(本文ブロック)
┌──

会場構成にも工夫が凝らされていた。部屋の真ん中には、さまざまな古書が積み上がっており、そのページの合間に花の写真のプリントが挟み込まれている。小高い山のような本の群れは、花たちにとっての「腐葉土」を表現したかったのだという。壁面に並ぶ写真にも、3面のマルチ画面になっていたり、16枚の写真がモザイク状に組み合わされていたりと、写真の視覚的な情報を増幅しようとする試みがみられた。それらのすべてがうまくいっていたわけではない。だが、写真展のインスタレーションからも、やはり、ありきたりの花の写真で終わりたくないという思いを、強く感じとることができた。


公式サイト:https://www.placem.com/schedule/2022/main/20221114/exhibition.php

2022/11/15(火)(飯沢耕太郎)

水越武「アイヌモシㇼ──オオカミが見た北海道──」

会期:2022/11/10~2022/11/27

コミュニケーションギャラリーふげん社[東京都]

水越武は、1988年に長野県御代田町から屈斜路湖畔の北海道弟子屈町に写真撮影の拠点を移した。以来、30年以上にわたって、北海道の自然・風土にカメラを向け続けてきた。今回、北海道新聞社からそれらの写真を集成した新刊写真集『アイヌモシㇼ──オオカミが見た北海道──』が刊行されるのを記念して開催された本展では、数ある写真群から選りすぐった33点を展示していた。

タイトルの「アイヌモシㇼ」というのは、アイヌ語で「人間の大地」を意味する言葉だという。山、海、森、川、湿原などが織りなす北海道の大自然は、この言葉とは裏腹に、人間の営みを寄せつけない厳しさを孕んでいる。それは、もはや絶滅したとされるエゾオオカミが100年以上前に目にしていた風景ともいえる。水越は人工物を一切画面に入れずに、まさに「オオカミが見た北海道」の姿を撮り続けてきたのである。

地を這うように北海道の大地を移動し、時には天空から鳥の眼で地上を見降ろしつつ撮影された写真群は、見方によっては美しい絵のようでもある。DMなどにも使われた、満月の夜に草を食む鹿たちを撮影した写真はその典型だろう。だが、一見日本画のようなこの写真が、実際の場面を撮影したものであることに、むしろ凄みを感じる。北海道の風景は人を寄せつけない厳しさを持ちながらも、崇高な美しさをも感じさせるのだ。水越にとっては北海道とのかかわりの総決算とでもいうべき、記念碑的な写真展、写真集になったのではないだろうか。


公式サイト:https://fugensha.jp/events/221110mizukoshi/

2022/11/10(木)(飯沢耕太郎)

└──

(データ内容)
┌──

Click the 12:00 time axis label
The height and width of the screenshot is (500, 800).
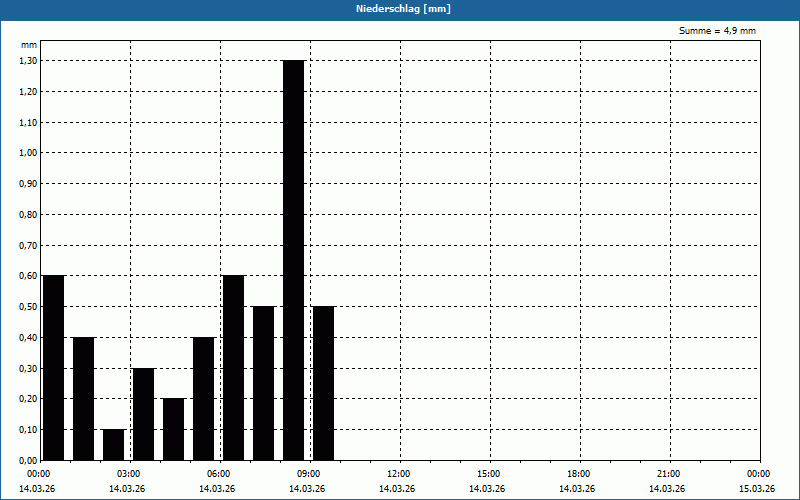(398, 474)
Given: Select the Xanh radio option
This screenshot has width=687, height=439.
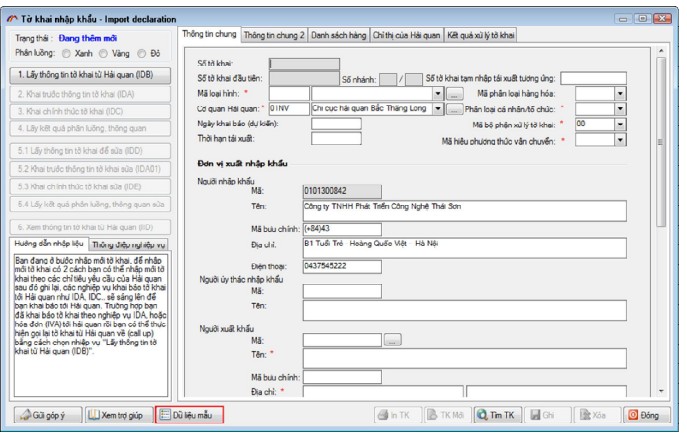Looking at the screenshot, I should 66,53.
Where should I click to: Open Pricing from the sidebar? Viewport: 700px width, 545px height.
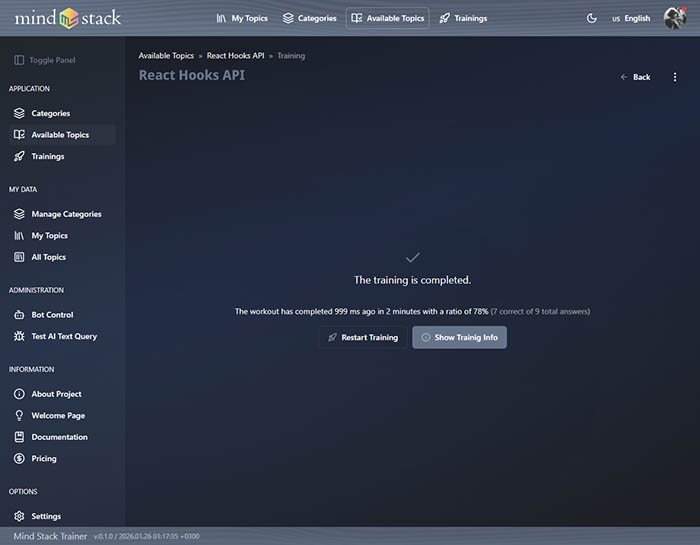click(43, 458)
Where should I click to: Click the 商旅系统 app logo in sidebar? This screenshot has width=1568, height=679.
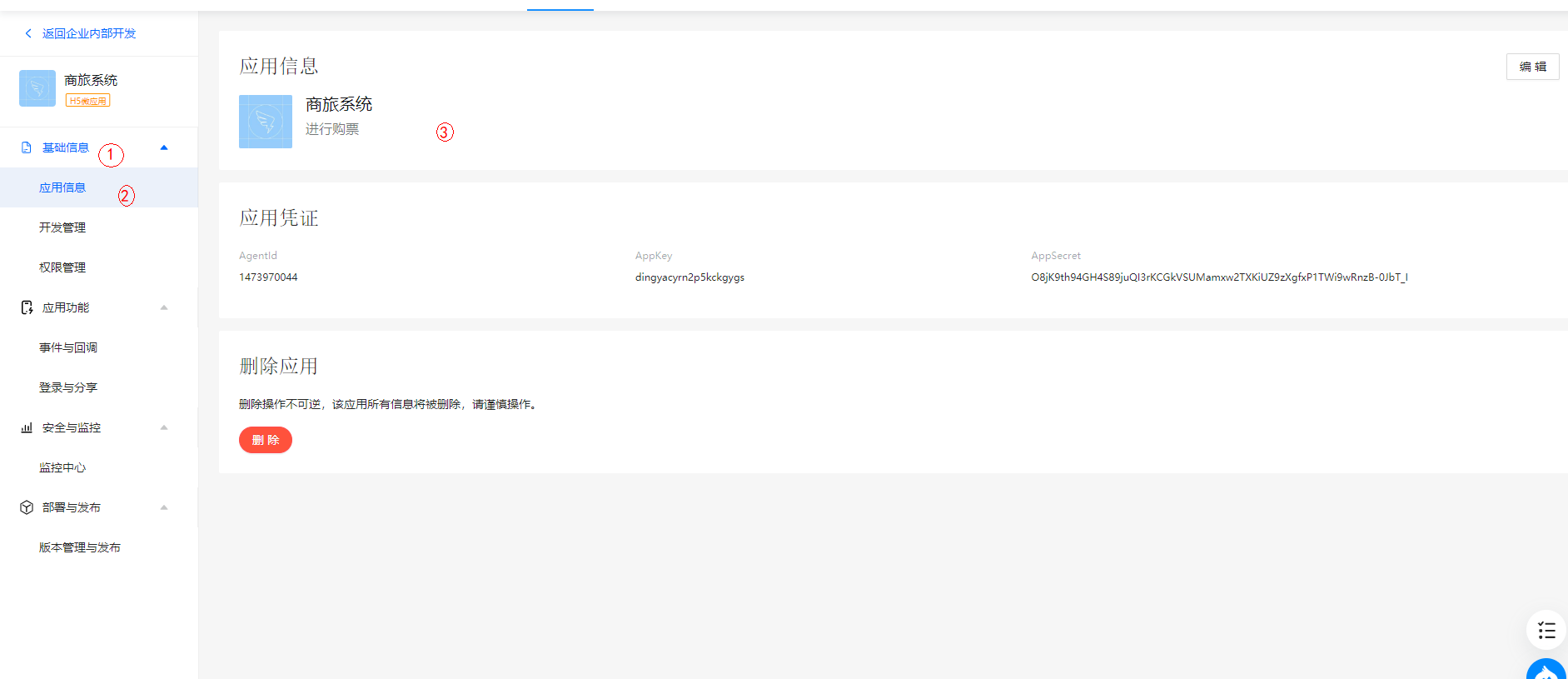pos(37,88)
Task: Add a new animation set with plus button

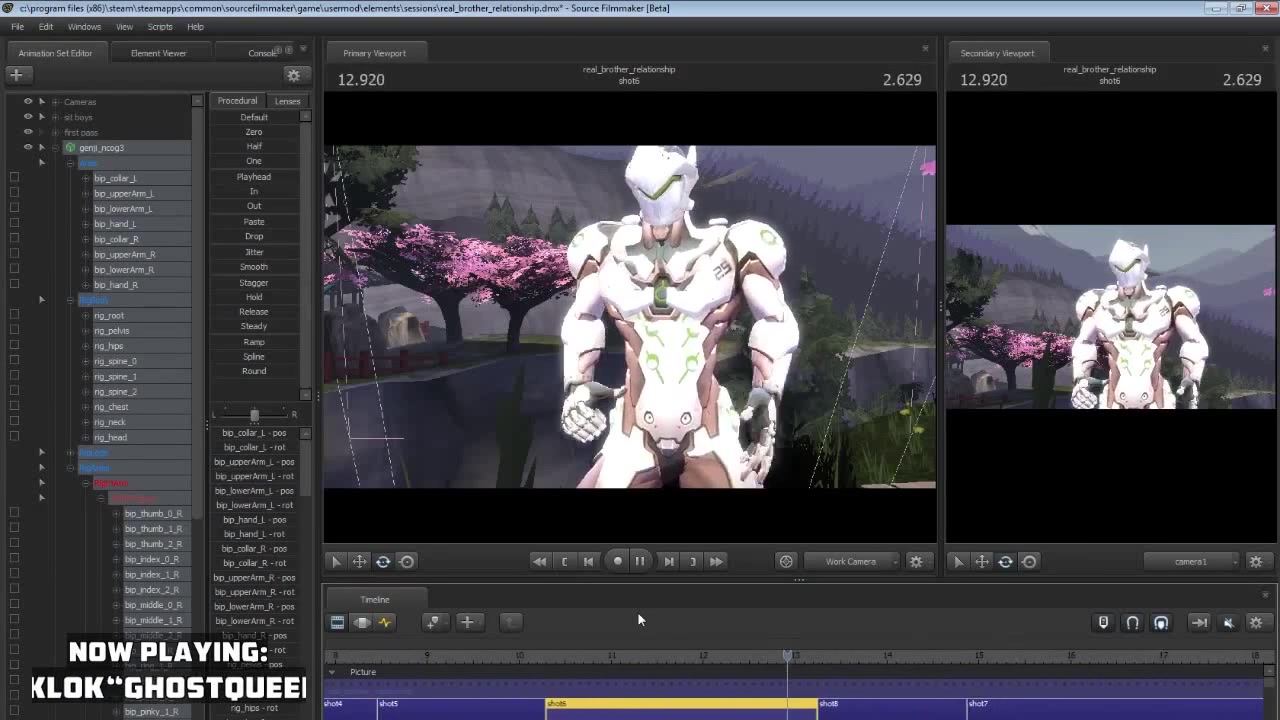Action: (x=16, y=75)
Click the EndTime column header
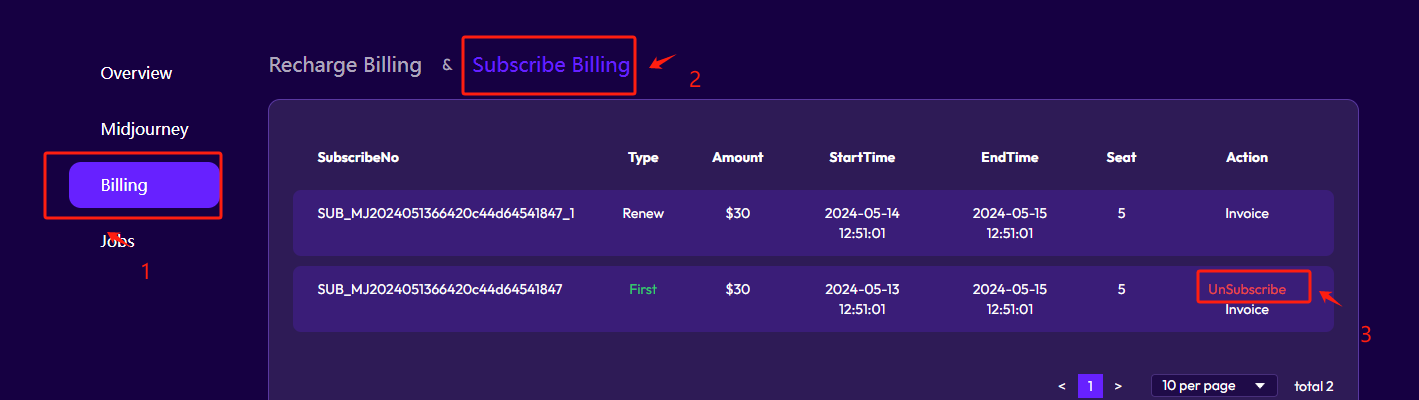 click(1010, 157)
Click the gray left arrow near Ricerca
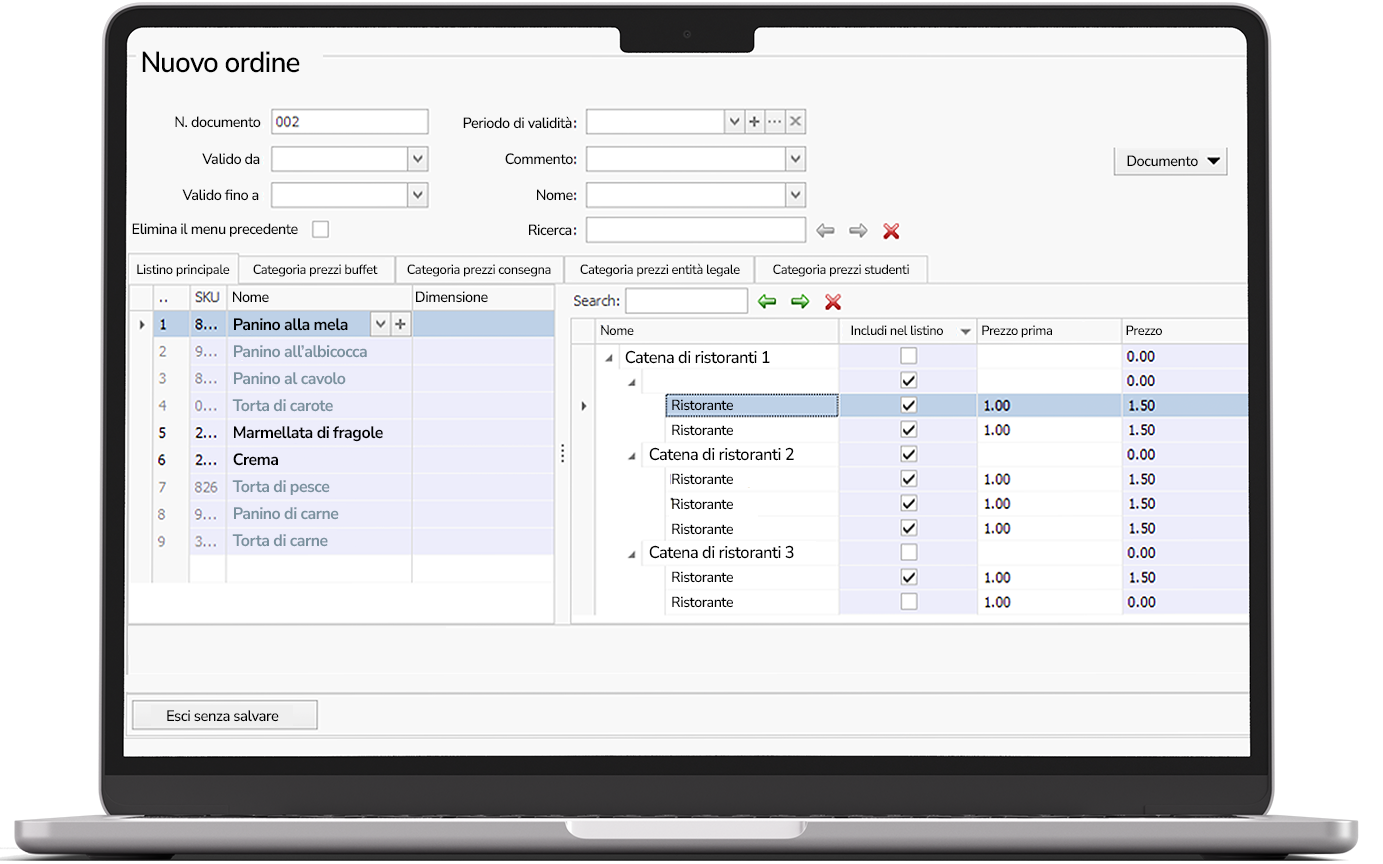This screenshot has height=864, width=1383. tap(825, 230)

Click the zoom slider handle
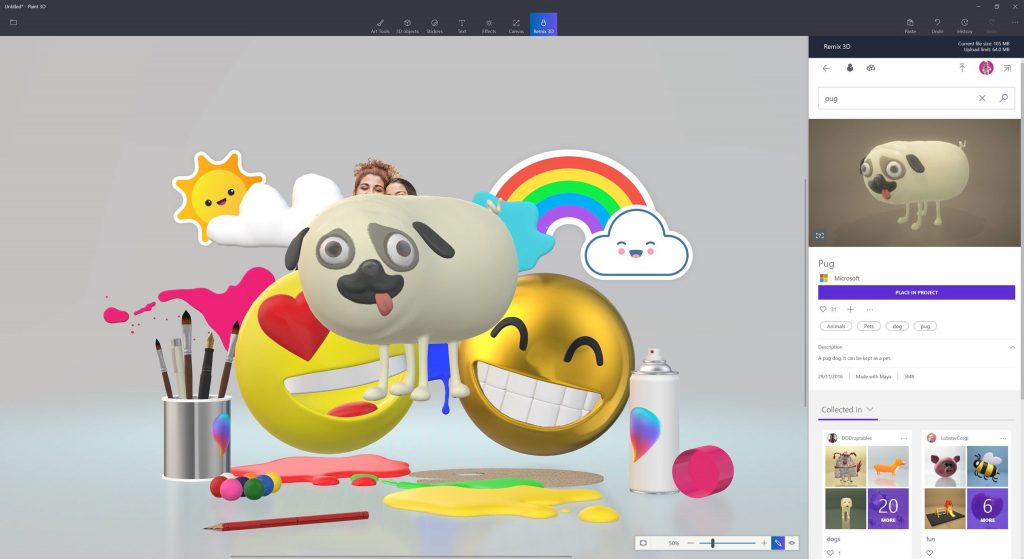tap(712, 543)
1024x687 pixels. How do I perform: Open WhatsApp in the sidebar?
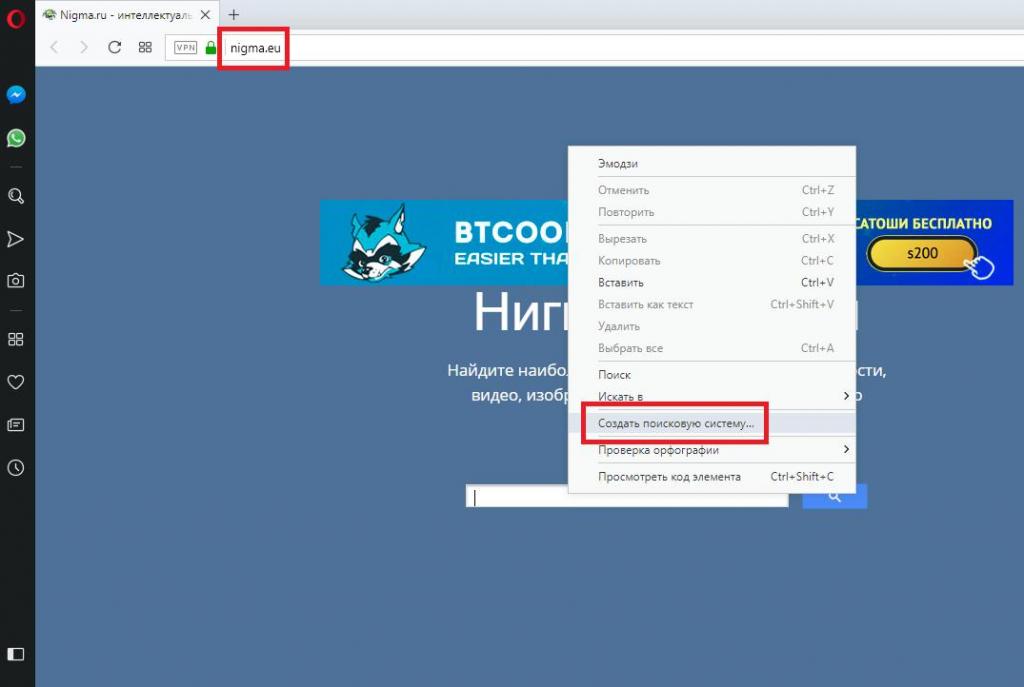tap(16, 138)
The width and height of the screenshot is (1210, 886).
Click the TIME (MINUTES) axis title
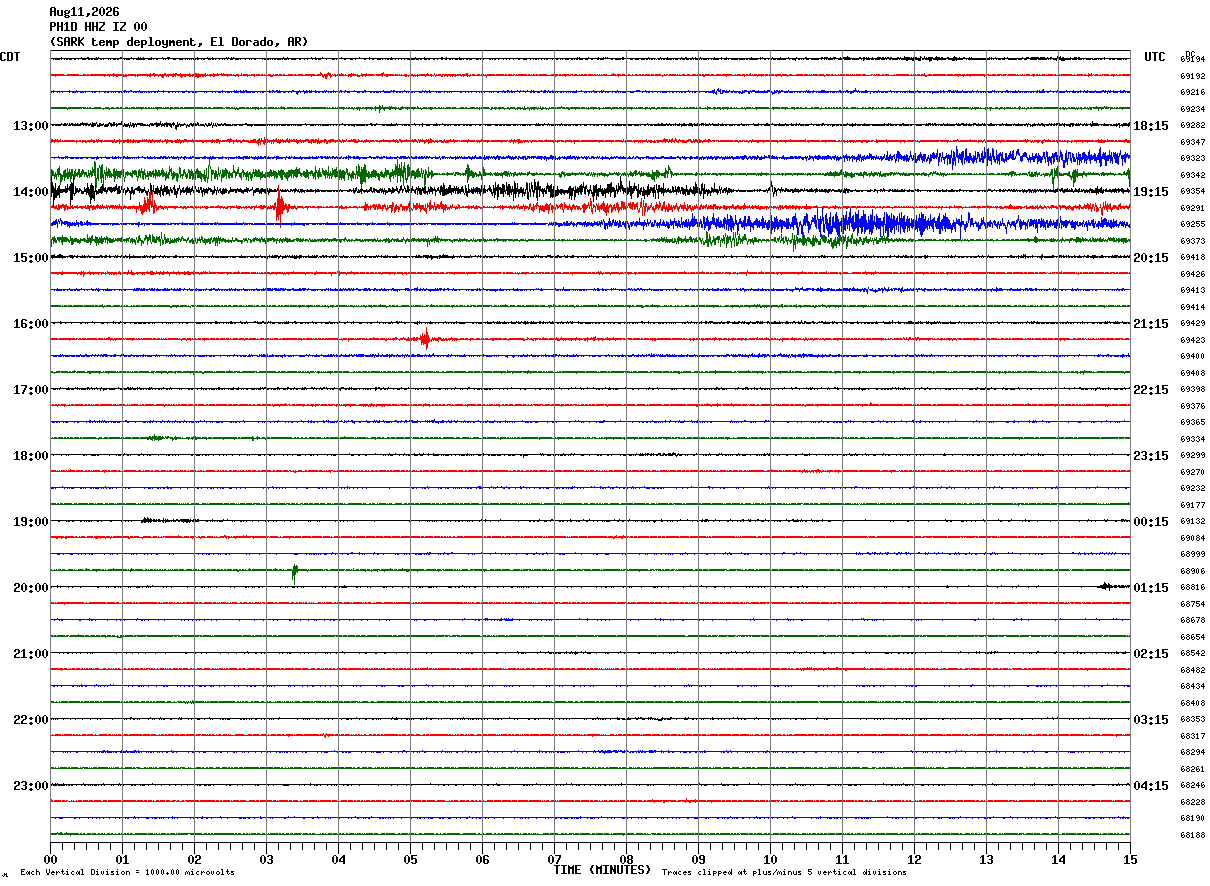[x=602, y=870]
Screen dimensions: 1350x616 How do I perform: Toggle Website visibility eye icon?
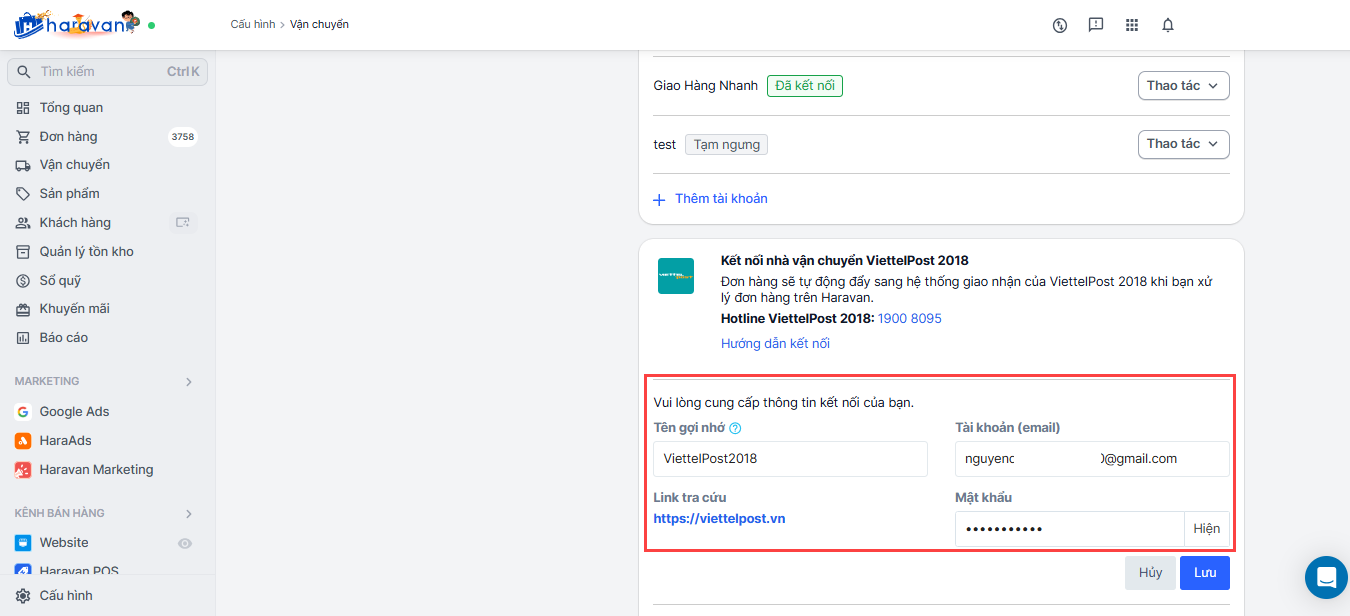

└──

(作業課題 1) 写真展評の本文のうち、「2022/11/15(火)(飯沢耕太郎)」から「姿を撮り続けてきたのである。」までをそのまま書き写してください。
(作業課題 2) 写真展評の本文によると、水越武は1988年に写真撮影の拠点をどこへ移しましたか。

(課題の解答 1)
2022/11/15(火)(飯沢耕太郎)

水越武「アイヌモシㇼ──オオカミが見た北海道──」

会期:2022/11/10~2022/11/27

コミュニケーションギャラリーふげん社[東京都]

水越武は、1988年に長野県御代田町から屈斜路湖畔の北海道弟子屈町に写真撮影の拠点を移した。以来、30年以上にわたって、北海道の自然・風土にカメラを向け続けてきた。今回、北海道新聞社からそれらの写真を集成した新刊写真集『アイヌモシㇼ──オオカミが見た北海道──』が刊行されるのを記念して開催された本展では、数ある写真群から選りすぐった33点を展示していた。

タイトルの「アイヌモシㇼ」というのは、アイヌ語で「人間の大地」を意味する言葉だという。山、海、森、川、湿原などが織りなす北海道の大自然は、この言葉とは裏腹に、人間の営みを寄せつけない厳しさを孕んでいる。それは、もはや絶滅したとされるエゾオオカミが100年以上前に目にしていた風景ともいえる。水越は人工物を一切画面に入れずに、まさに「オオカミが見た北海道」の姿を撮り続けてきたのである。

(課題の解答 2) 屈斜路湖畔の北海道弟子屈町です。